**DIRECTIONS FOR THIS TASK**
Below are records; from the line containing "Where should I click to: Select the" through the very last line, output each line exactly. No pictures.

[Stored data entries]
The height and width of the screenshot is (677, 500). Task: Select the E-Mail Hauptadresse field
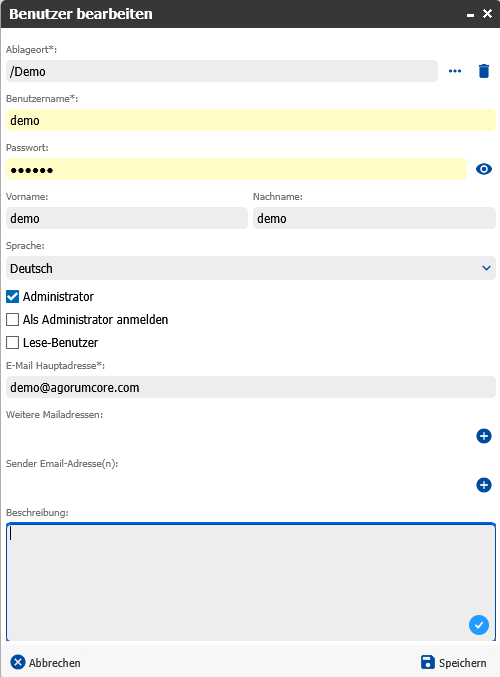click(251, 387)
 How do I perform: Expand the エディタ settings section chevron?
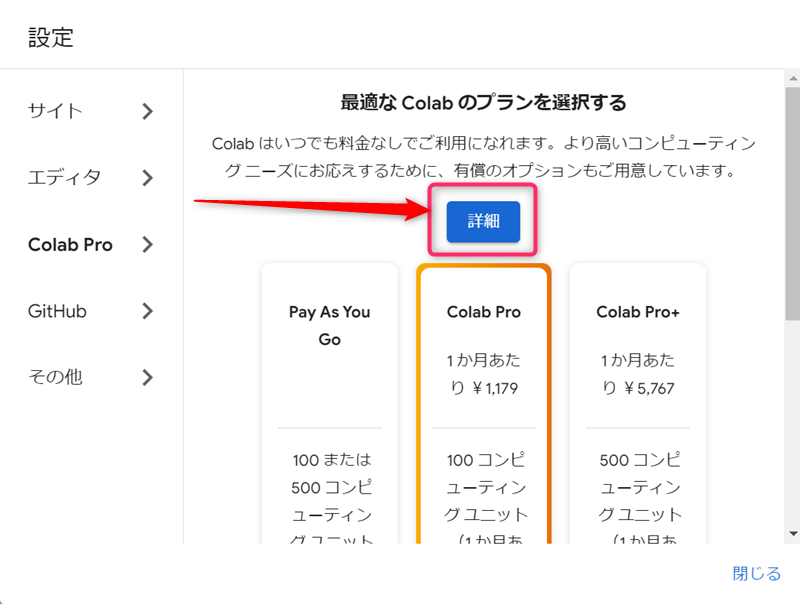pyautogui.click(x=149, y=177)
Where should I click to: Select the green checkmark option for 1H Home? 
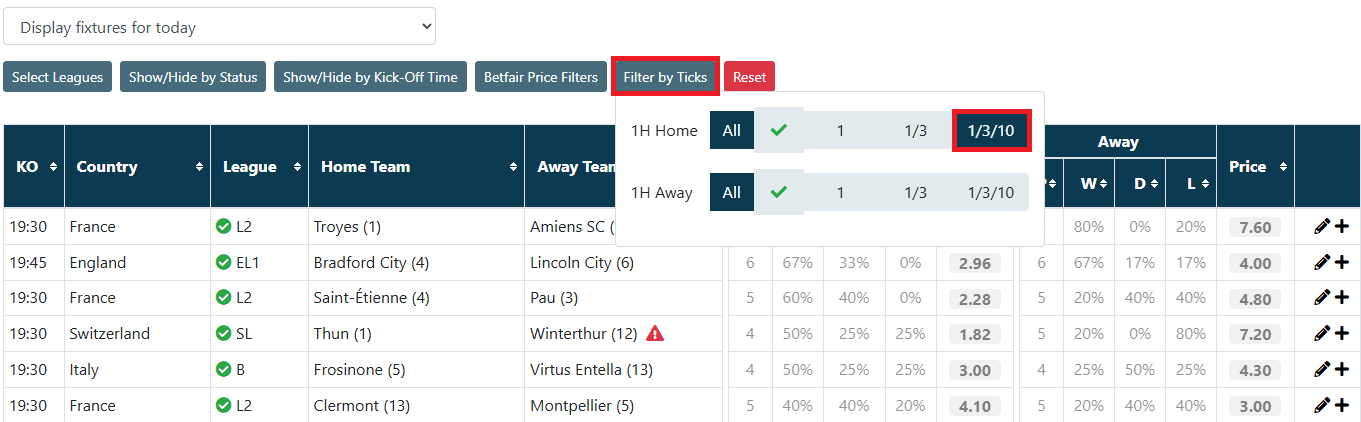tap(779, 131)
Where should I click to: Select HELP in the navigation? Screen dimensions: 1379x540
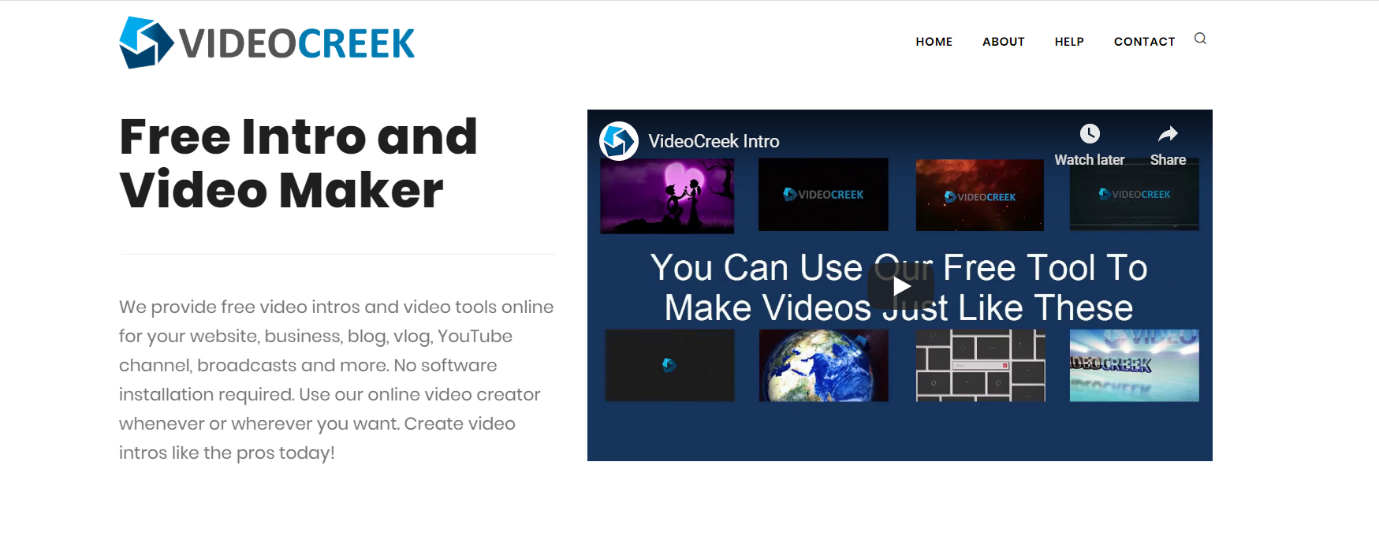pos(1069,42)
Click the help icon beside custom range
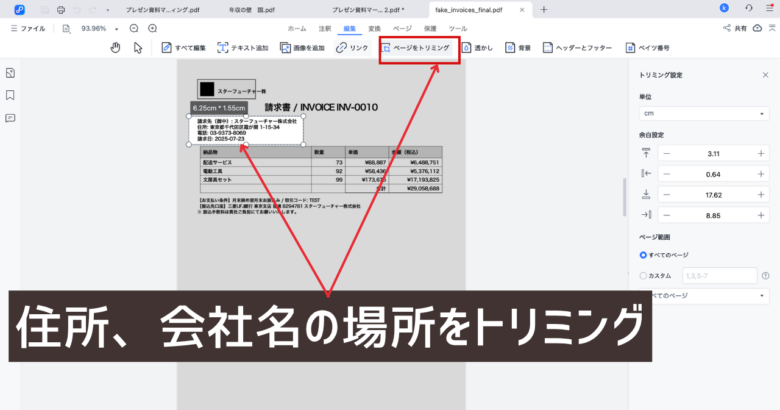 (765, 275)
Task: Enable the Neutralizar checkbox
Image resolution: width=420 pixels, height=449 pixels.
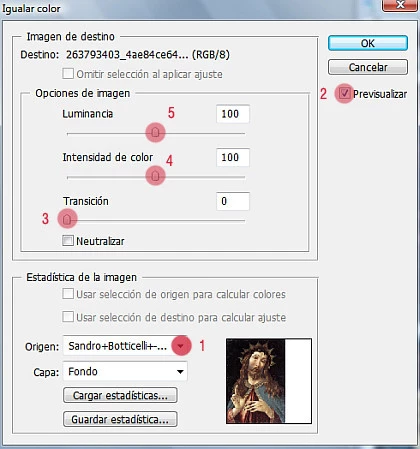Action: coord(68,240)
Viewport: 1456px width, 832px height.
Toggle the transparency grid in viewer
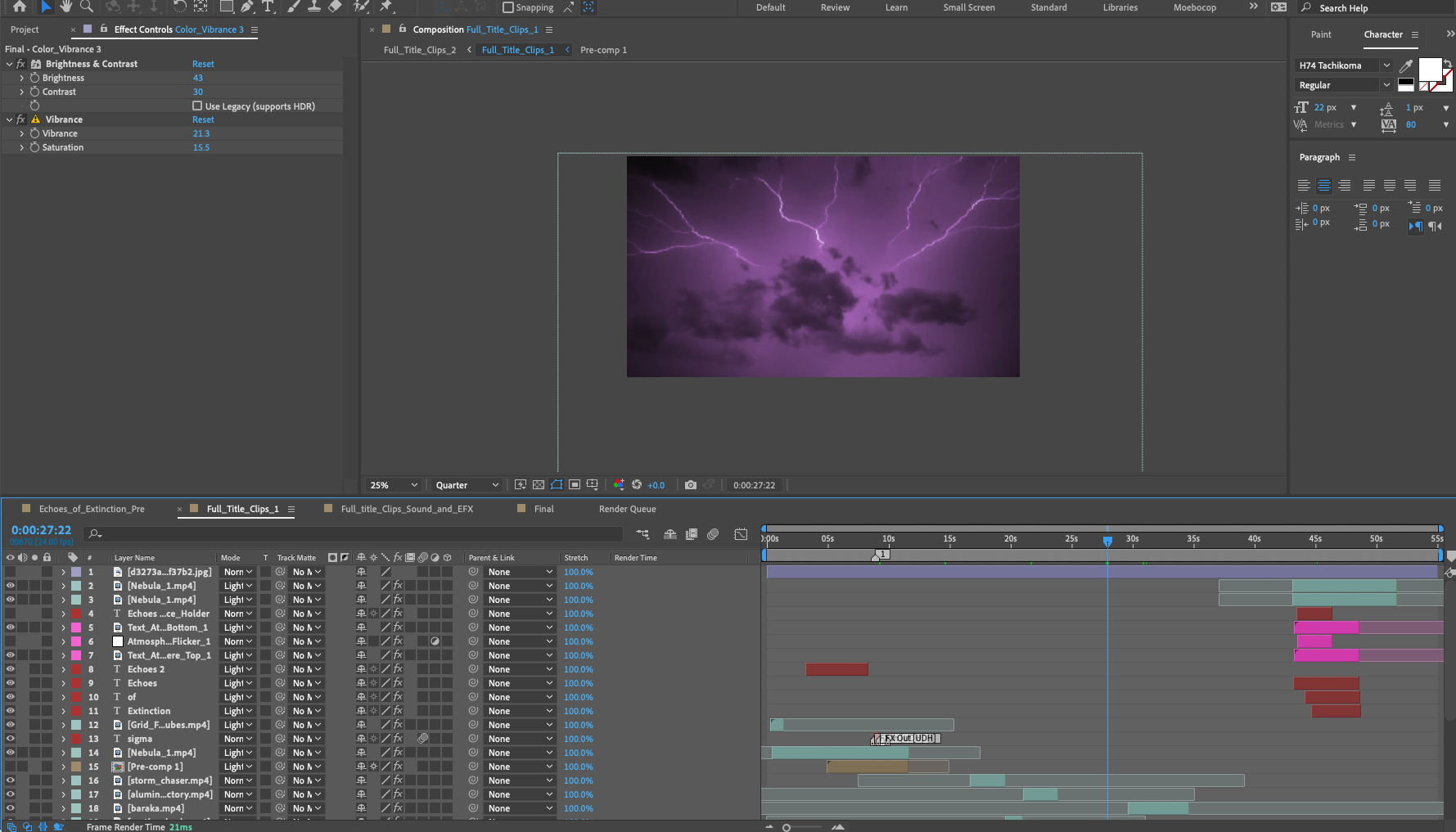pos(539,485)
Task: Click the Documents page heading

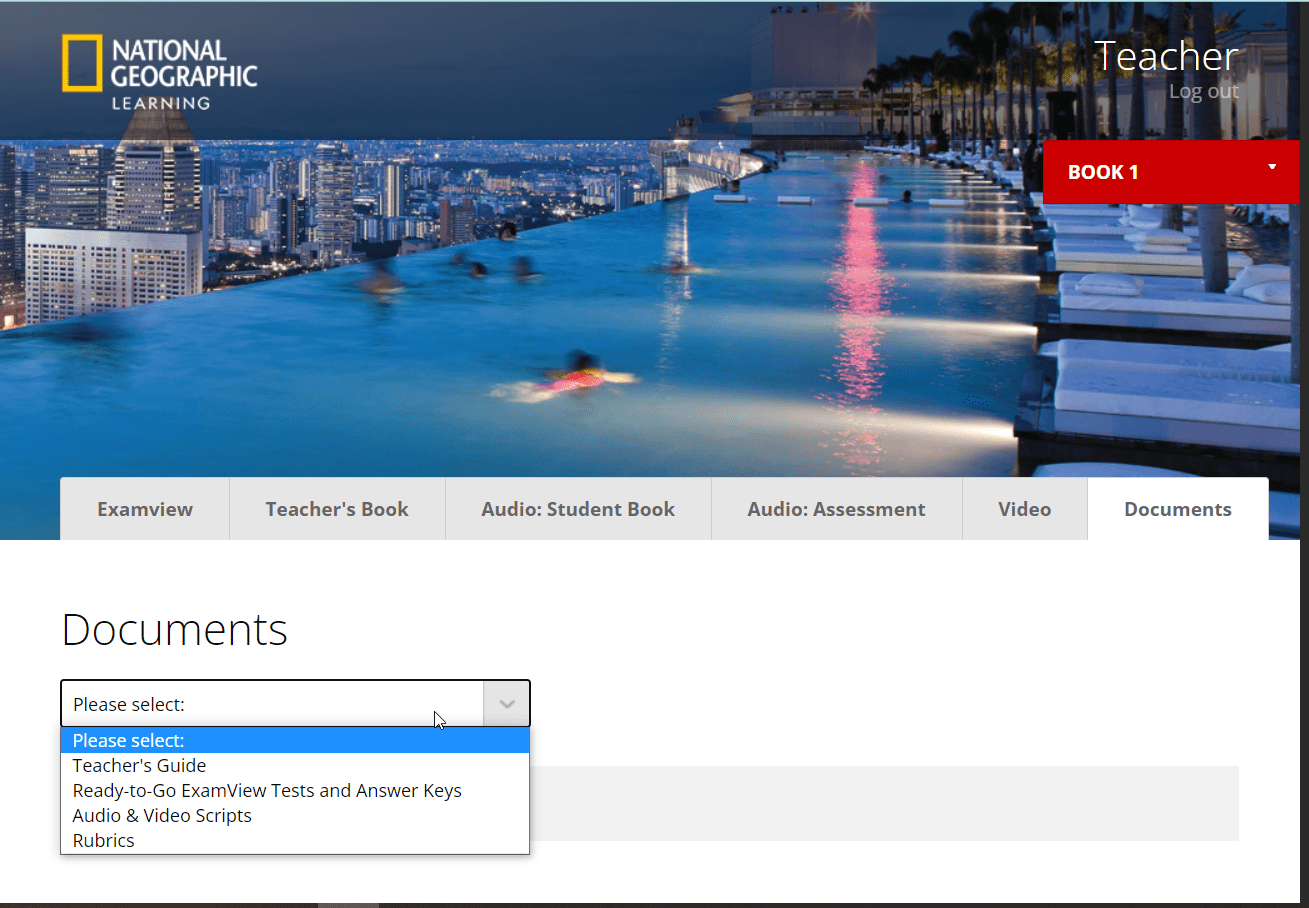Action: coord(175,630)
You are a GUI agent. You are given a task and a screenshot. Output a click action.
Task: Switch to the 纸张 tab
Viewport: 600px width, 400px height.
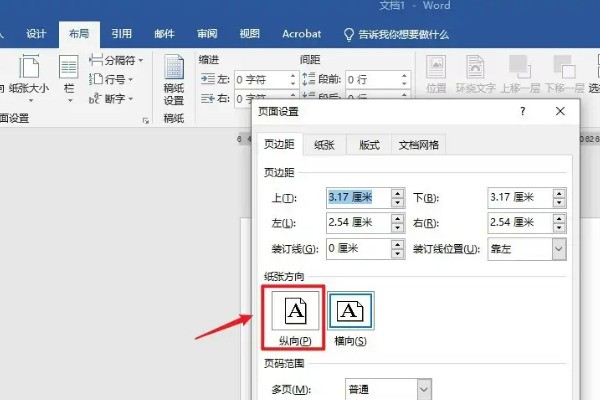pyautogui.click(x=325, y=145)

**EXERCISE RESULT**
Where should I click to: Select the green checkmark option for 1H Home? 
tap(779, 131)
Where should I click to: Select HELP in the navigation? Screen dimensions: 1379x540
pos(1069,42)
Click the help icon beside custom range
 (765, 275)
Task: Enable the Neutralizar checkbox
Image resolution: width=420 pixels, height=449 pixels.
Action: coord(68,240)
Viewport: 1456px width, 832px height.
Toggle the transparency grid in viewer
pos(539,485)
Task: Click the Documents page heading

Action: coord(175,630)
You are a GUI agent. You are given a task and a screenshot. Output a click action.
Task: Switch to the 纸张 tab
Viewport: 600px width, 400px height.
pyautogui.click(x=325, y=145)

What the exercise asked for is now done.